US Patent Application 18315625. COMPUTE OPTIMIZATIONS FOR NEURAL NETWORKS simplified abstract

From WikiPatents
Jump to navigation Jump to search

COMPUTE OPTIMIZATIONS FOR NEURAL NETWORKS

Organization Name

Intel Corporation


Inventor(s)

Kevin Nealis of San Jose CA (US)

Anbang Yao of Beijing (CN)

Xiaoming Chen of Shanghai (CN)

Elmoustapha Ould-ahmed-vall of Chandler AZ (US)

Sara S. Baghsorkhi of San Jose CA (US)

Eriko Nurvitadhi of Hillsboro OR (US)

Balaji Vembu of Folsom CA (US)

Nicolas C. Galoppo Von Borries of Portland OR (US)
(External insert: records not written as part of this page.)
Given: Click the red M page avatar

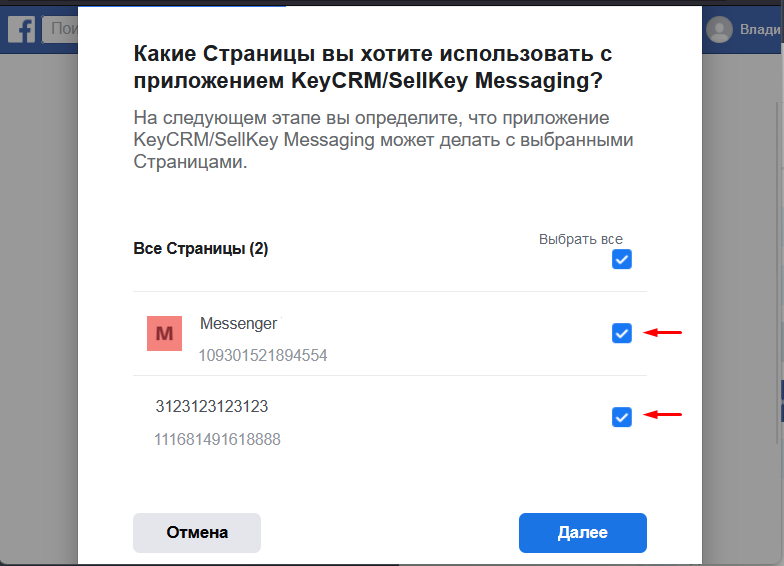Looking at the screenshot, I should click(164, 333).
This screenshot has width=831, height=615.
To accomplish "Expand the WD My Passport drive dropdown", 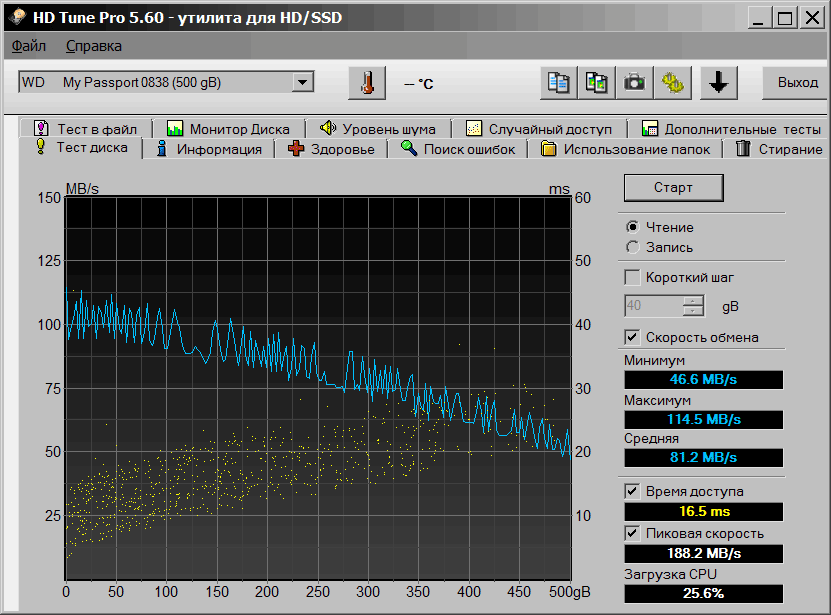I will pyautogui.click(x=304, y=82).
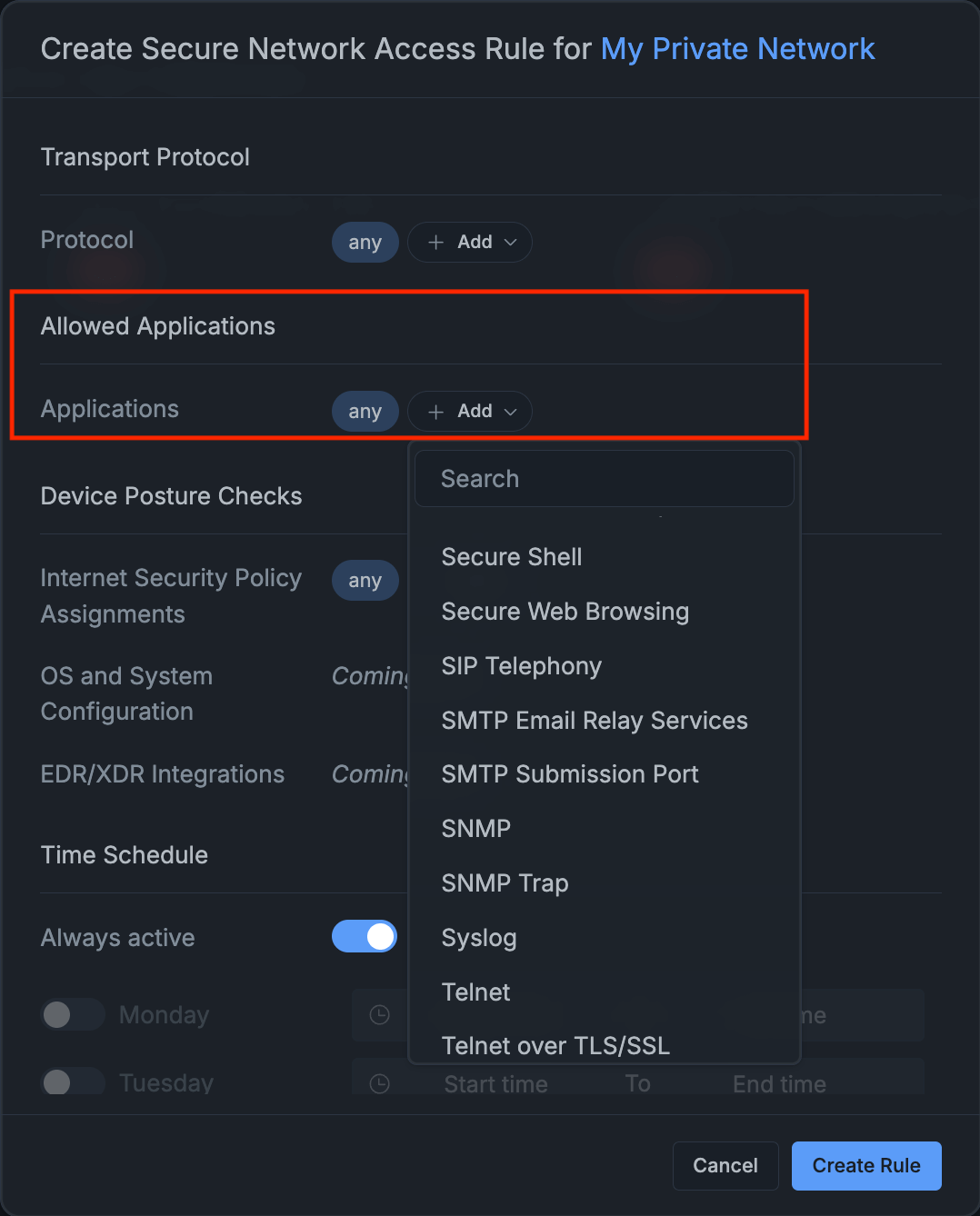The width and height of the screenshot is (980, 1216).
Task: Open the My Private Network link
Action: click(737, 48)
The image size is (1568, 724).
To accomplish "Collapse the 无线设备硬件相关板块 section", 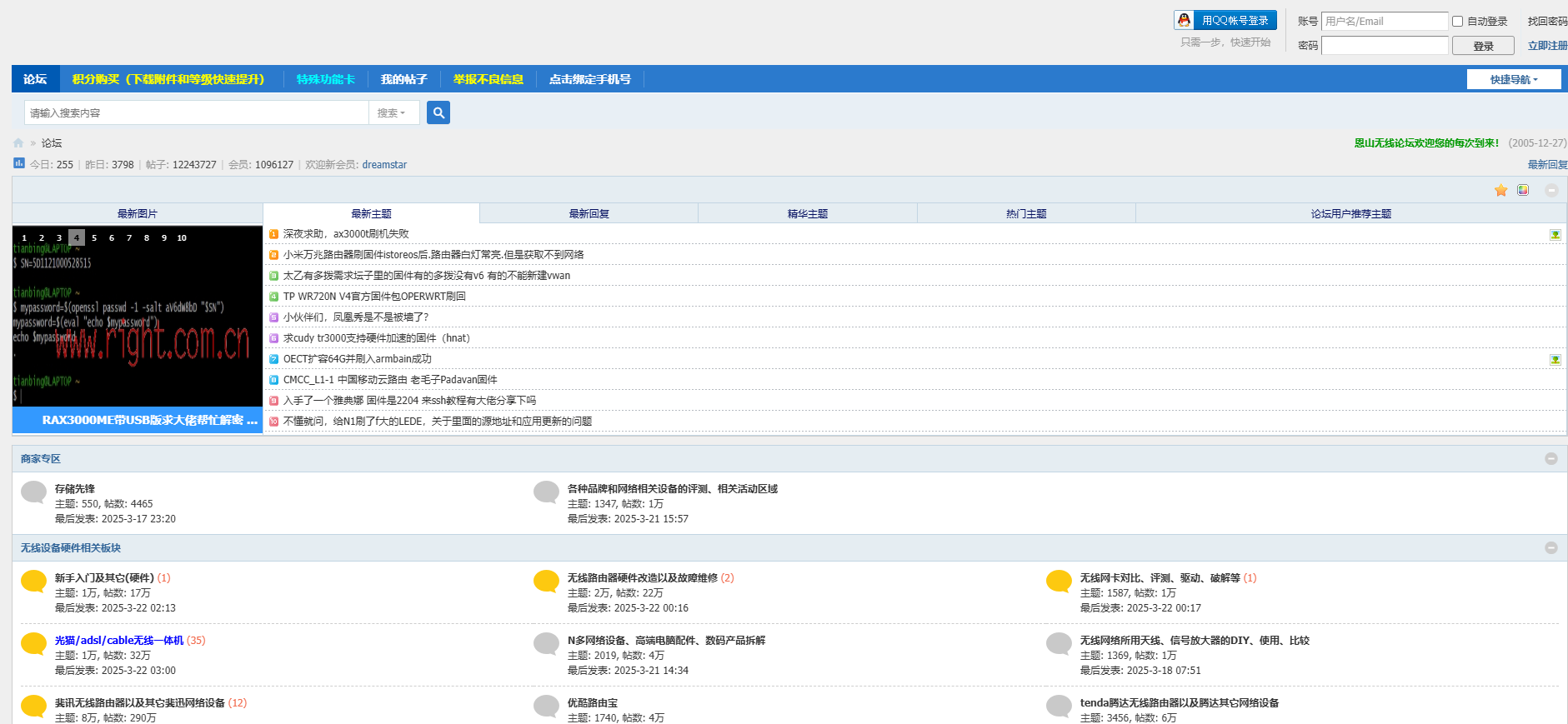I will [x=1550, y=548].
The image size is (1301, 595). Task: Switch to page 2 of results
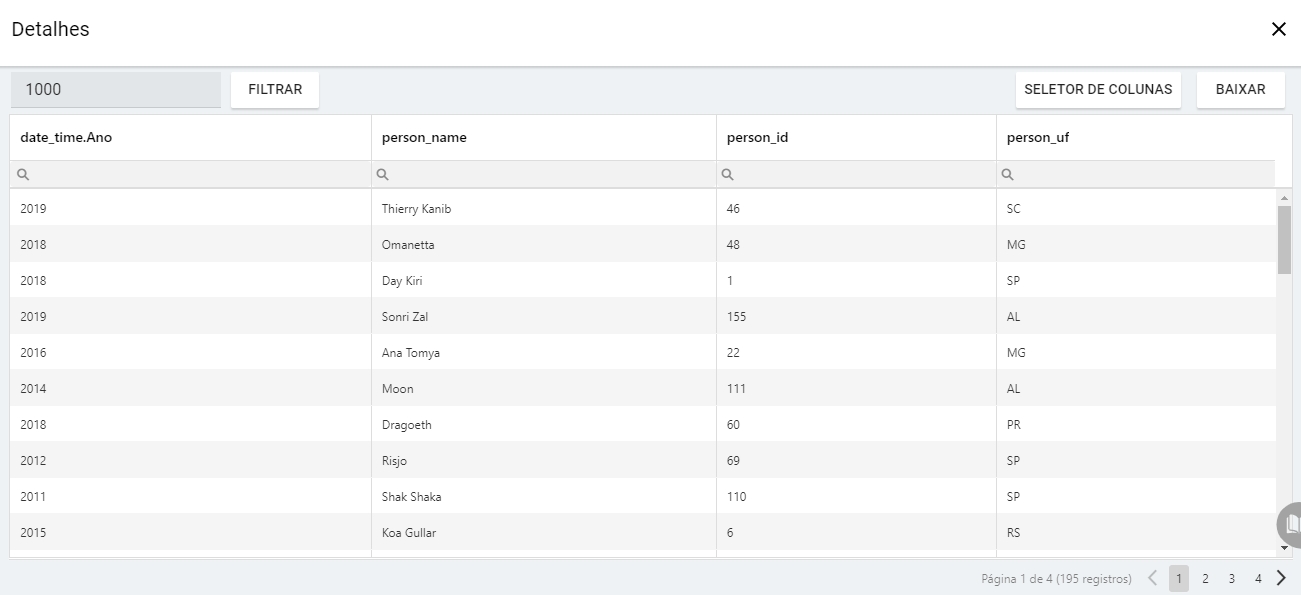1206,579
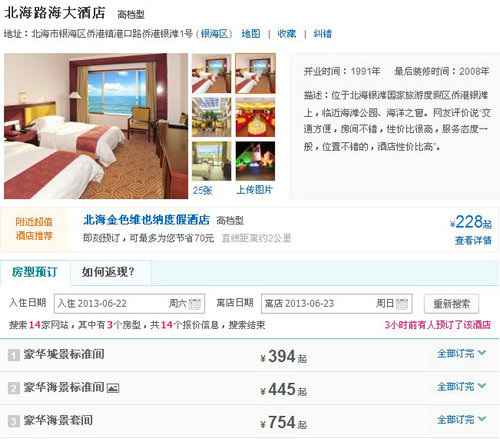Click the 重新搜索 button

pos(451,304)
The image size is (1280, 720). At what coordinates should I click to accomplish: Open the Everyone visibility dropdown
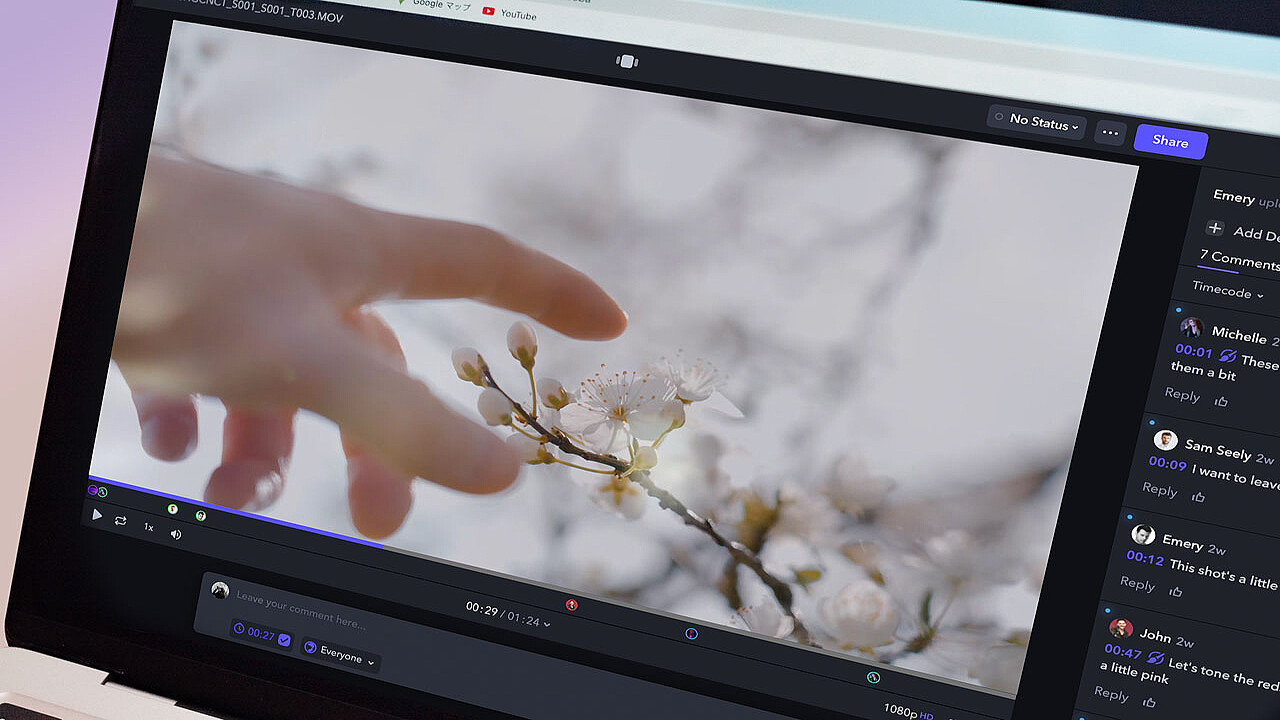[340, 656]
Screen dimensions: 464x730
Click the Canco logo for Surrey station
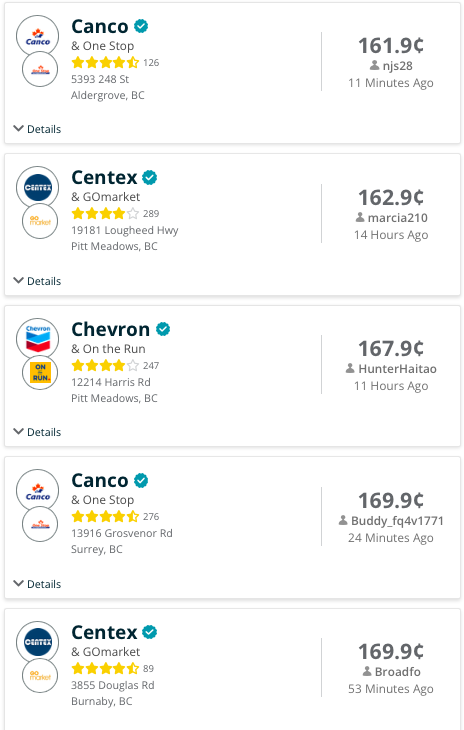click(x=38, y=491)
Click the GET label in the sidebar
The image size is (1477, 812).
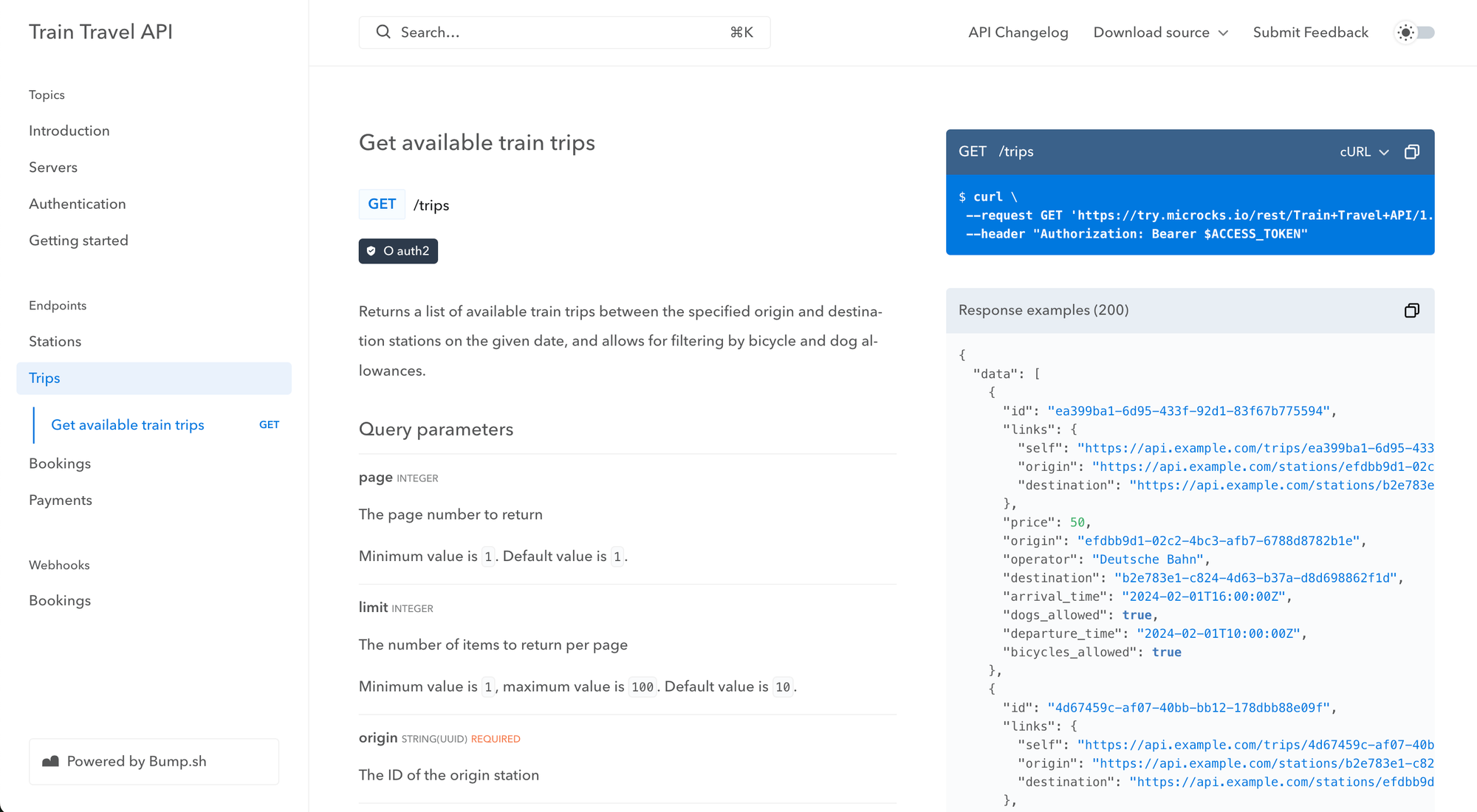click(x=269, y=425)
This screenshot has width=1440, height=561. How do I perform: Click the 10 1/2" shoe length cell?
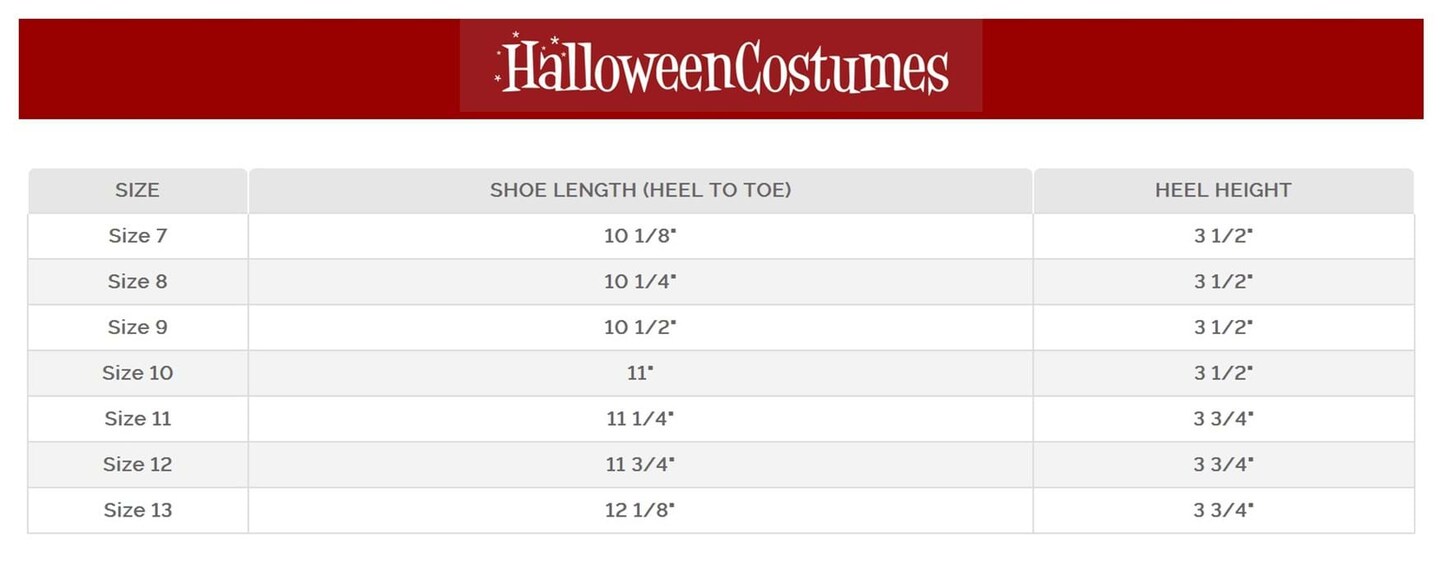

Rajkishore Barik of Santa Clara CA (US)

Tsung-Han Lin of Campbell CA (US)

Kamal Sinha of Cordova CA (US)

COMPUTE OPTIMIZATIONS FOR NEURAL NETWORKS - A simplified explanation of the abstract

This abstract first appeared for US patent application 18315625 titled 'COMPUTE OPTIMIZATIONS FOR NEURAL NETWORKS

Simplified Explanation

The abstract describes a compute apparatus that can execute instructions for neural networks efficiently.

  • The compute apparatus has a decode unit that can decode a single instruction into multiple operands, including a multi-bit input value and a one-bit weight associated with a neural network.
  • The arithmetic logic unit in the compute apparatus includes a multiplier, an adder, and an accumulator register.
  • To execute the decoded instruction, the multiplier performs a fused operation that combines an exclusive not OR (XNOR) operation and a population count operation.
  • The adder adds the intermediate product from the multiplier to a value stored in the accumulator register and updates the value stored in the accumulator register.


Original Abstract Submitted

One embodiment provides for a compute apparatus comprising a decode unit to decode a single instruction into a decoded instruction that specifies multiple operands including a multi-bit input value and a one-bit weight associated with a neural network, as well as an arithmetic logic unit including a multiplier, an adder, and an accumulator register. To execute the decoded instruction, the multiplier is to perform a fused operation including an exclusive not OR (XNOR) operation and a population count operation. The adder is configured to add the intermediate product to a value stored in the accumulator register and update the value stored in the accumulator register.